**Task description:**
Only these lines of the data below are wanted: the one with "Fecioara (1477, 887)", the one with "#宝塚歌劇団 (1091, 2045)", and any lines between them, each repeated exactly.

**Stored items:**
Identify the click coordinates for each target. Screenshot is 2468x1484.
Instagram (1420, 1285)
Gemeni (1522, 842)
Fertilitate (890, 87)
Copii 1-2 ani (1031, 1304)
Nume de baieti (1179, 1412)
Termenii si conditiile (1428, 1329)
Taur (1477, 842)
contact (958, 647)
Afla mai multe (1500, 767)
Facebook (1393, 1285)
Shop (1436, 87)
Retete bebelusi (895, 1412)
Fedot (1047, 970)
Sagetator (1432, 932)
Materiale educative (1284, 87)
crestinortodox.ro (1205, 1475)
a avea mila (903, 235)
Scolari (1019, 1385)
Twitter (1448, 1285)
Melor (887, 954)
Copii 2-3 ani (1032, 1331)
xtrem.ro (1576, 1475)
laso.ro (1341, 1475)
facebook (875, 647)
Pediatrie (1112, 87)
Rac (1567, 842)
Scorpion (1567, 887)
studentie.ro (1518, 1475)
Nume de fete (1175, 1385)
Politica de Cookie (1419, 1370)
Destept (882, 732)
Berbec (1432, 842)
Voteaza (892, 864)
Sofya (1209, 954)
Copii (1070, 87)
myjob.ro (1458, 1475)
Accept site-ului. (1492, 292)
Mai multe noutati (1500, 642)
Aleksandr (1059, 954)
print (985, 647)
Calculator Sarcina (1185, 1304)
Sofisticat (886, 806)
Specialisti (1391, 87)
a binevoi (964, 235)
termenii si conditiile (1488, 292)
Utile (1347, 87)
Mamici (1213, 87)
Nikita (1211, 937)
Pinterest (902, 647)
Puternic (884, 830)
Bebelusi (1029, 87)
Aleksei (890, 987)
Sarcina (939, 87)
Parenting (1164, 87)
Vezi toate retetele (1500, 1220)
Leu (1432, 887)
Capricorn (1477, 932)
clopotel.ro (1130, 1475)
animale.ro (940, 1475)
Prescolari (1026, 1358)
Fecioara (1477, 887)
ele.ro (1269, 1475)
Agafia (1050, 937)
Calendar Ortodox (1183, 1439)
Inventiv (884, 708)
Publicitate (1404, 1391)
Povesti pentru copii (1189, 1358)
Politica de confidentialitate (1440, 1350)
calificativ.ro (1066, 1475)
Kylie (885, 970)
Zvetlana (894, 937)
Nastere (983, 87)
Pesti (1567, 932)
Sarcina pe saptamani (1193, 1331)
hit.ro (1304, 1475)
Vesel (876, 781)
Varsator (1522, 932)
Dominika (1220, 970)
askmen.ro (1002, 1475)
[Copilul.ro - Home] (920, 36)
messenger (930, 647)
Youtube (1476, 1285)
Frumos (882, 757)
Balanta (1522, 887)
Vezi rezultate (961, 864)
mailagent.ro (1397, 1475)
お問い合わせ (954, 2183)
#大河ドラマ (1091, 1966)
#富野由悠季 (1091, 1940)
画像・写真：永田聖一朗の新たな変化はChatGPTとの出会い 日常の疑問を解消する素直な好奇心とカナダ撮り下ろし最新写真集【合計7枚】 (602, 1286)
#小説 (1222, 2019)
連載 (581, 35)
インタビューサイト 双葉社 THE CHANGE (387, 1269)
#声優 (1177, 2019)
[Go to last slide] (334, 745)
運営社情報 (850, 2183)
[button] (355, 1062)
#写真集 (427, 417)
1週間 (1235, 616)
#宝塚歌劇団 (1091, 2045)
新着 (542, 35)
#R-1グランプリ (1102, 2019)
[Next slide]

**Solved exercise:**
Fecioara (1477, 887)
ele.ro (1269, 1475)
Agafia (1050, 937)
Calendar Ortodox (1183, 1439)
Inventiv (884, 708)
Publicitate (1404, 1391)
Povesti pentru copii (1189, 1358)
Politica de confidentialitate (1440, 1350)
calificativ.ro (1066, 1475)
Kylie (885, 970)
Zvetlana (894, 937)
Nastere (983, 87)
Pesti (1567, 932)
Sarcina pe saptamani (1193, 1331)
hit.ro (1304, 1475)
Vesel (876, 781)
Varsator (1522, 932)
Dominika (1220, 970)
askmen.ro (1002, 1475)
[Copilul.ro - Home] (920, 36)
messenger (930, 647)
Youtube (1476, 1285)
Frumos (882, 757)
Balanta (1522, 887)
Vezi rezultate (961, 864)
mailagent.ro (1397, 1475)
お問い合わせ (954, 2183)
#大河ドラマ (1091, 1966)
#富野由悠季 (1091, 1940)
画像・写真：永田聖一朗の新たな変化はChatGPTとの出会い 日常の疑問を解消する素直な好奇心とカナダ撮り下ろし最新写真集【合計7枚】 (602, 1286)
#小説 (1222, 2019)
連載 (581, 35)
インタビューサイト 双葉社 THE CHANGE (387, 1269)
#声優 (1177, 2019)
[Go to last slide] (334, 745)
運営社情報 (850, 2183)
[button] (355, 1062)
#写真集 (427, 417)
1週間 (1235, 616)
#宝塚歌劇団 (1091, 2045)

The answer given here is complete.